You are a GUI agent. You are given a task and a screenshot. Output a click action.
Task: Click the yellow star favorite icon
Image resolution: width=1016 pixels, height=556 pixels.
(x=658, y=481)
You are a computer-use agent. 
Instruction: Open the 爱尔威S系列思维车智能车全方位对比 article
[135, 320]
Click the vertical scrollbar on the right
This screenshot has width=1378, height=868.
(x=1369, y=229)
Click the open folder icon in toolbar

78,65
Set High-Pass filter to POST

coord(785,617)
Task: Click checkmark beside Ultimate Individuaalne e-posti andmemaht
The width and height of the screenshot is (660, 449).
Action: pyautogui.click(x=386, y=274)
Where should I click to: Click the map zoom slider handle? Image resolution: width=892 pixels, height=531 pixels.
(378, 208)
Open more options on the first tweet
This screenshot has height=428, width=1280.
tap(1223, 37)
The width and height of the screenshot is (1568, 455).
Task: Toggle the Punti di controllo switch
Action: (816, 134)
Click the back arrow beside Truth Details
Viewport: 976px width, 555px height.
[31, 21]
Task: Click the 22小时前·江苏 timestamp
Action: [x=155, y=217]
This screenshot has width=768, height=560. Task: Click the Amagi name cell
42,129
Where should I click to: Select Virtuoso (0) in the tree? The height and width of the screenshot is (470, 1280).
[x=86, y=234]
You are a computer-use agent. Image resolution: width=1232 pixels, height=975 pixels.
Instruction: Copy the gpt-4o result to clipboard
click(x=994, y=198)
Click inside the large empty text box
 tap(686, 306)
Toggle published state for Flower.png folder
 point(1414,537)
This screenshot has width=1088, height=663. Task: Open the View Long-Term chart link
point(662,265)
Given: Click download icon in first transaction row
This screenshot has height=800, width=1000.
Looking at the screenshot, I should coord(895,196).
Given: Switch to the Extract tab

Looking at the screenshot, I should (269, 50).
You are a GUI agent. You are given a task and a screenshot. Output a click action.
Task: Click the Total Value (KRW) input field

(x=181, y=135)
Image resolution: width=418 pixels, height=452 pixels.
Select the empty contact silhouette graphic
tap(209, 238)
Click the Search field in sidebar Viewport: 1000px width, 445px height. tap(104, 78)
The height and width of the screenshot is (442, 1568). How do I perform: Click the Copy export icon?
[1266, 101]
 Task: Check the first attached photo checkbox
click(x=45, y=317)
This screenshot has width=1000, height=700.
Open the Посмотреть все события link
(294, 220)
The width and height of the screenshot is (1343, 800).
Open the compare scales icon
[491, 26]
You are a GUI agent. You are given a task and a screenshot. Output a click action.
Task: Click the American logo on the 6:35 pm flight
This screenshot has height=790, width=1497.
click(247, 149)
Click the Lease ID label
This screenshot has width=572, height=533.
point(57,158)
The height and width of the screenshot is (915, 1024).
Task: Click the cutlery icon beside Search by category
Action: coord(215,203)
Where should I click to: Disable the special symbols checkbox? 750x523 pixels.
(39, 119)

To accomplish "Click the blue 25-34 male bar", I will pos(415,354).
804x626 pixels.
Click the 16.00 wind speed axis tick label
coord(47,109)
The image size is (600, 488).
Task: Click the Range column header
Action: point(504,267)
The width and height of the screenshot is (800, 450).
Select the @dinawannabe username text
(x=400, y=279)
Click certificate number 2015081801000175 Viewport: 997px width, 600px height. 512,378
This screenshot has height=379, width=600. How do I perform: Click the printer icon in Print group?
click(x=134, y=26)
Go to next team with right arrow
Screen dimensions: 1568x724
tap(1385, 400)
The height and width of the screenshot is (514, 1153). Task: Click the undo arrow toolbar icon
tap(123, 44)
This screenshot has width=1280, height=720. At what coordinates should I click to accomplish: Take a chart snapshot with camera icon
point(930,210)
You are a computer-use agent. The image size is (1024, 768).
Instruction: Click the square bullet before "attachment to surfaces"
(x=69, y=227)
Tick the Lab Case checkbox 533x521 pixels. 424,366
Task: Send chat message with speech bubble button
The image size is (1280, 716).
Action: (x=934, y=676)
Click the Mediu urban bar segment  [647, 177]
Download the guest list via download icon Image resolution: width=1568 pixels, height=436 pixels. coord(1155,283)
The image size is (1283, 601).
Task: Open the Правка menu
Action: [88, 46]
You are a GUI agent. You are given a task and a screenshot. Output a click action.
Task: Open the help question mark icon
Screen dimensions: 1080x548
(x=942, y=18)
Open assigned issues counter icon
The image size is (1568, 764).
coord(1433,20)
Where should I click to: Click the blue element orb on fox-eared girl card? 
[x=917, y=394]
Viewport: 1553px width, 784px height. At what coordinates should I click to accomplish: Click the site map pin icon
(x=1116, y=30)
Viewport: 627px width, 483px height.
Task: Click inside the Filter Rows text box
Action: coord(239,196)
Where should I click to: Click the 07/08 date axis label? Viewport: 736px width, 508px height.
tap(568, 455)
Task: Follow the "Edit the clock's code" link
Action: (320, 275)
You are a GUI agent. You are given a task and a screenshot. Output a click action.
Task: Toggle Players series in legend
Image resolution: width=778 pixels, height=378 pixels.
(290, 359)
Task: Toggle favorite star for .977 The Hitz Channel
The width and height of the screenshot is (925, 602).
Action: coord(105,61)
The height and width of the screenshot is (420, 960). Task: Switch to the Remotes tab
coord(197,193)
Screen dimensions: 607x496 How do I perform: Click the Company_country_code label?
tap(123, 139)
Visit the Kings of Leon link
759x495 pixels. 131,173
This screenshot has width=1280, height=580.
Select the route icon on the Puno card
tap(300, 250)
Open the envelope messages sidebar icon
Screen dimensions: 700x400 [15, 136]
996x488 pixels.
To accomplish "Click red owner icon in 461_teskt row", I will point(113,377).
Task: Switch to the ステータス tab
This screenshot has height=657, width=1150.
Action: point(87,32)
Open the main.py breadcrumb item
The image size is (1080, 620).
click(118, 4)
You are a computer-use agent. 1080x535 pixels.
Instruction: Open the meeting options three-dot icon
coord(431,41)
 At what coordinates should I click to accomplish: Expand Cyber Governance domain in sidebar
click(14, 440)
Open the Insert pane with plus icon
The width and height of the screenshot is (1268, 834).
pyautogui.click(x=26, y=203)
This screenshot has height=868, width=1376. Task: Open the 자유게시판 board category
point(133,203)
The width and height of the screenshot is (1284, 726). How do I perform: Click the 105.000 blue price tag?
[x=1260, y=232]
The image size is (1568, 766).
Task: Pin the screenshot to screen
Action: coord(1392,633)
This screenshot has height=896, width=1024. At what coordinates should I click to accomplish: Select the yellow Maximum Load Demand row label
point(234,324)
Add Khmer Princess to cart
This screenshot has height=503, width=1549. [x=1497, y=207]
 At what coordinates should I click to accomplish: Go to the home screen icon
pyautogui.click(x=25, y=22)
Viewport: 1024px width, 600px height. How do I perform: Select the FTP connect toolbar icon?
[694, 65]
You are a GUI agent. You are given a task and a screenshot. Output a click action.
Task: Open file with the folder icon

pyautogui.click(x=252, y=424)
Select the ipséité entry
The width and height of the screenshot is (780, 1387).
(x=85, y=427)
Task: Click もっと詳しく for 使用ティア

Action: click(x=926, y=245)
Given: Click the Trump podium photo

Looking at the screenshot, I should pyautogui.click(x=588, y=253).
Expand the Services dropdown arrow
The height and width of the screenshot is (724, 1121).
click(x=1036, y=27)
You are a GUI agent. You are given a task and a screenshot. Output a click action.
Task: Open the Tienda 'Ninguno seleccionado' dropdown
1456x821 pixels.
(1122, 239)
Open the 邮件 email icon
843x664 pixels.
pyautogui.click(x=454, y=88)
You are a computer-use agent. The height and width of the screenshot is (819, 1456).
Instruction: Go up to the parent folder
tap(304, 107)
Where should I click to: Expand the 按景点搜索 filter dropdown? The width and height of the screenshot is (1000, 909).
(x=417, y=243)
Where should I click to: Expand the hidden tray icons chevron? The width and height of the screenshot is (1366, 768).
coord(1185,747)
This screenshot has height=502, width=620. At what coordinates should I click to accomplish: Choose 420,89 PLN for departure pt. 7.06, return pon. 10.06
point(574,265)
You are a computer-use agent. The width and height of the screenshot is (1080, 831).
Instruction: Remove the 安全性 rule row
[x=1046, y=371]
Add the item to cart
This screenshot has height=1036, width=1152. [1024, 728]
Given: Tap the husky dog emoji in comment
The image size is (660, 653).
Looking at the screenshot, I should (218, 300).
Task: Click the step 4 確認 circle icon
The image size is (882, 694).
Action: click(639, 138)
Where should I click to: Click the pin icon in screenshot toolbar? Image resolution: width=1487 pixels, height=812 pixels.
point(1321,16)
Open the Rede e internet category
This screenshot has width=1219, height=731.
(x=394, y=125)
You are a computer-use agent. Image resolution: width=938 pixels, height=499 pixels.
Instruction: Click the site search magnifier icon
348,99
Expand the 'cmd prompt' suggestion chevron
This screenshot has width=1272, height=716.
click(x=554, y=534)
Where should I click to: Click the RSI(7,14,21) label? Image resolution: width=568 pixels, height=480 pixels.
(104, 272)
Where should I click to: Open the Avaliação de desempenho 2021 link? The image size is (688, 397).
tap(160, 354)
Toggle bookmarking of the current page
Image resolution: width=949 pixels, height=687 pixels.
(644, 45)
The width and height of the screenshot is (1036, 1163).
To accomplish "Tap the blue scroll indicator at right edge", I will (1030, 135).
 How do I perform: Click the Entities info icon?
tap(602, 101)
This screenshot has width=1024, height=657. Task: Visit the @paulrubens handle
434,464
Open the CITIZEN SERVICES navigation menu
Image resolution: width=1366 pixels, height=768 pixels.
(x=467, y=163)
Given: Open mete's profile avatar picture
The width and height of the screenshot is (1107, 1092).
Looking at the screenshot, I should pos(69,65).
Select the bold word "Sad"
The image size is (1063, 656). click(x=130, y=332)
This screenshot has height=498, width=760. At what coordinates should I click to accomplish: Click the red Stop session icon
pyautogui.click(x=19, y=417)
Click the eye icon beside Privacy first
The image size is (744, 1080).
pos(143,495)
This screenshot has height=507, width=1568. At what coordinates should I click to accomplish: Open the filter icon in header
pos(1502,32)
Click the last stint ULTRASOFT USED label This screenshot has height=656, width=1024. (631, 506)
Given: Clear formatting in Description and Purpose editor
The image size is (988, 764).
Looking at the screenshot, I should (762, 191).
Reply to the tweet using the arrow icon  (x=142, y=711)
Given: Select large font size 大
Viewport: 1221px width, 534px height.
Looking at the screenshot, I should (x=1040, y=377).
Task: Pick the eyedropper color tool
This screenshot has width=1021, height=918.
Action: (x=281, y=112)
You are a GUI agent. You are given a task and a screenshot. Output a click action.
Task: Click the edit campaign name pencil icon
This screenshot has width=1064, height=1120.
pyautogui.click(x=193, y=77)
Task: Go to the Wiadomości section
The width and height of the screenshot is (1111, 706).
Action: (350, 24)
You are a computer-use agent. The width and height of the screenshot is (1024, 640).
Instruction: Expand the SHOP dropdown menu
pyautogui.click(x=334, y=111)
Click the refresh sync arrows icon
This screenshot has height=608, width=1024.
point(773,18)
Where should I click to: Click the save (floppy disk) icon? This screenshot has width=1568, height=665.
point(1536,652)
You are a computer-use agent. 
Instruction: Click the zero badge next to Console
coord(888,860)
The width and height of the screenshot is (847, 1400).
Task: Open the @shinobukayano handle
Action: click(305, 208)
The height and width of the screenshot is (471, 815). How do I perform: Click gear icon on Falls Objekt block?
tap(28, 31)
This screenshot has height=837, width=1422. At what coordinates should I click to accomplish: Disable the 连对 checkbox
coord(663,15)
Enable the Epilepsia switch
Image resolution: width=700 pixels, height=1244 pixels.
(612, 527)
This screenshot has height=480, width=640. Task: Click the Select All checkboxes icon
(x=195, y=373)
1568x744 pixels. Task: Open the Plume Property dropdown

::::

### What the task asks
Check each line of the data for "computer". Copy the lines where it turns up.

### Result of this task
You are a computer-use agent. 
You are a computer-use agent. Image resolution: width=1232 pixels, height=975 pixels.
You are a computer-use agent. The image size is (1024, 768).
You are a computer-use agent. 1080x535 pixels.
You are a computer-use agent. The height and width of the screenshot is (819, 1456).
You are a computer-use agent. The width and height of the screenshot is (1080, 831).
You are a computer-use agent. Image resolution: width=938 pixels, height=499 pixels.
You are a computer-use agent. The width and height of the screenshot is (1024, 640).
You are a computer-use agent. 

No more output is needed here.